All Times ET
Keywords: Health, Machine learning, Online survey, Probability panel, Prediction
Sample surveys are a major approach for collecting information from target populations aimed at producing reliable estimates, informing policy decisions, and providing data for scientific research. In the past decade or so, online (web) surveys have become an important tool for collecting data due to their advantages regarding timeliness and cost compared to the traditional data collection methods (e.g., in-person interviews). The advantage of online surveys is even more salient during the COVID-19 pandemic. The Research and Development Survey (RANDS) is a series of online health surveys based on probability-sampled panels, conducted by the National Center for Health Statistics, part of the U.S. Centers for Disease Control and Prevention.
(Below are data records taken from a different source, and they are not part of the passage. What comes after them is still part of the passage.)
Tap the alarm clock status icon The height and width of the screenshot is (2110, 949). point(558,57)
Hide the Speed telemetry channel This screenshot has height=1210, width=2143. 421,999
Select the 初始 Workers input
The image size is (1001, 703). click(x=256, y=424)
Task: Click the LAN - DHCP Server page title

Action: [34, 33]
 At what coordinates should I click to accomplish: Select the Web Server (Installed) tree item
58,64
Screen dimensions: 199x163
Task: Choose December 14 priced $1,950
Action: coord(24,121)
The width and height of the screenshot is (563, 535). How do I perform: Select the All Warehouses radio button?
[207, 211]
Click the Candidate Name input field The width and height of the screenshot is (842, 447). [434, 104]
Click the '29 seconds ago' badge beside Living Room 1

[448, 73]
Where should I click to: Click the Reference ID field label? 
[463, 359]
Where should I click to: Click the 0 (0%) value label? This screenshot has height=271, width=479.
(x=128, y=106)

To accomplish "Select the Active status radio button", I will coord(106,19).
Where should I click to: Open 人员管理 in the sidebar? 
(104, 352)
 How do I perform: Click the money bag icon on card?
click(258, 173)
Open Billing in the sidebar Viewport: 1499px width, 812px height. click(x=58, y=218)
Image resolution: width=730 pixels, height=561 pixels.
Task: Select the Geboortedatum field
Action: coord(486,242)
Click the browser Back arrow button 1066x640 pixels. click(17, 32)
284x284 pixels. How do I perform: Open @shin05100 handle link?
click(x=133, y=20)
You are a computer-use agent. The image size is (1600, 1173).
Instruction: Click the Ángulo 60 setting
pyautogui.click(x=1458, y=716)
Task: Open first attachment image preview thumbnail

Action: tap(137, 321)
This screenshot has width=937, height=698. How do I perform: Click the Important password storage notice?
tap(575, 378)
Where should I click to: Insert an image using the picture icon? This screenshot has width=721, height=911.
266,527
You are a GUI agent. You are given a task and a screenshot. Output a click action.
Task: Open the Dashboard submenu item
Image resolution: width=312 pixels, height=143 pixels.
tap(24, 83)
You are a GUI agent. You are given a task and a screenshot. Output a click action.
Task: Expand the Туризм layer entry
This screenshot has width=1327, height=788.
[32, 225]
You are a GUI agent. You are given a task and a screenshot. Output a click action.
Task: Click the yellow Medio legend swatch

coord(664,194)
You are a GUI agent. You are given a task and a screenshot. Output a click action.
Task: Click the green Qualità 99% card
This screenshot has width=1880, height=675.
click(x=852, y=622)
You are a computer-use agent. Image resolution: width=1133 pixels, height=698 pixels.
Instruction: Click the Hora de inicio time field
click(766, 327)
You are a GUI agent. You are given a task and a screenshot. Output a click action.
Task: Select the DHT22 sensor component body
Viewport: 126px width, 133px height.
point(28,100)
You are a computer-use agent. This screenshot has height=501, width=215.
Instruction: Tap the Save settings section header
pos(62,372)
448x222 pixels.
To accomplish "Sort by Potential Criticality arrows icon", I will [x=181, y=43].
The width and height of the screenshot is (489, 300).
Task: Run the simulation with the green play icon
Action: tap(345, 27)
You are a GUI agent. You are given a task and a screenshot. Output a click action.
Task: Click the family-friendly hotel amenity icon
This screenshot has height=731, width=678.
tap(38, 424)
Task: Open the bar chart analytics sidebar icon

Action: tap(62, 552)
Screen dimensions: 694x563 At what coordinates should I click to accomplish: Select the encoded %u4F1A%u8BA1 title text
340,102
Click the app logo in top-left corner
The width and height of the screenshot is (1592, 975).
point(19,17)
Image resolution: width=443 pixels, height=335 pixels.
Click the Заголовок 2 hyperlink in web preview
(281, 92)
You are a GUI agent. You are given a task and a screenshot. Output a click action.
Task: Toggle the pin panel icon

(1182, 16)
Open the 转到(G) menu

Machine learning (ML) methods play a prominent role in the era of data science. Despite the increasing popularity of using online surveys for data collection and conducting traditional analyses, applying ML to online surveys is relatively rare. In this research, we investigate the utilities of established ML methods when applied to online surveys, using RANDS as a demonstrating example. Like many established national surveys, RANDS utilizes complex survey designs (e.g., sampling strata and clusters as well as unequal sampling weights) and has survey nonresponse (i.e., missing data) issues. RANDS includes a wide variety of health and health care related variables (e.g., health insurance coverage, diagnosed diabetes, telemedicine usage during the COVID-19 pandemic). We evaluate the performance of a variety of ML methods (e.g., regularized regressions, tree-based methods, deep-learning) for predicting important health outcomes (e.g., body mass index). We aim to develop practical ML strategies and guidelines that appropriately account for all the important yet sophisticated data features of online surveys for practitioners.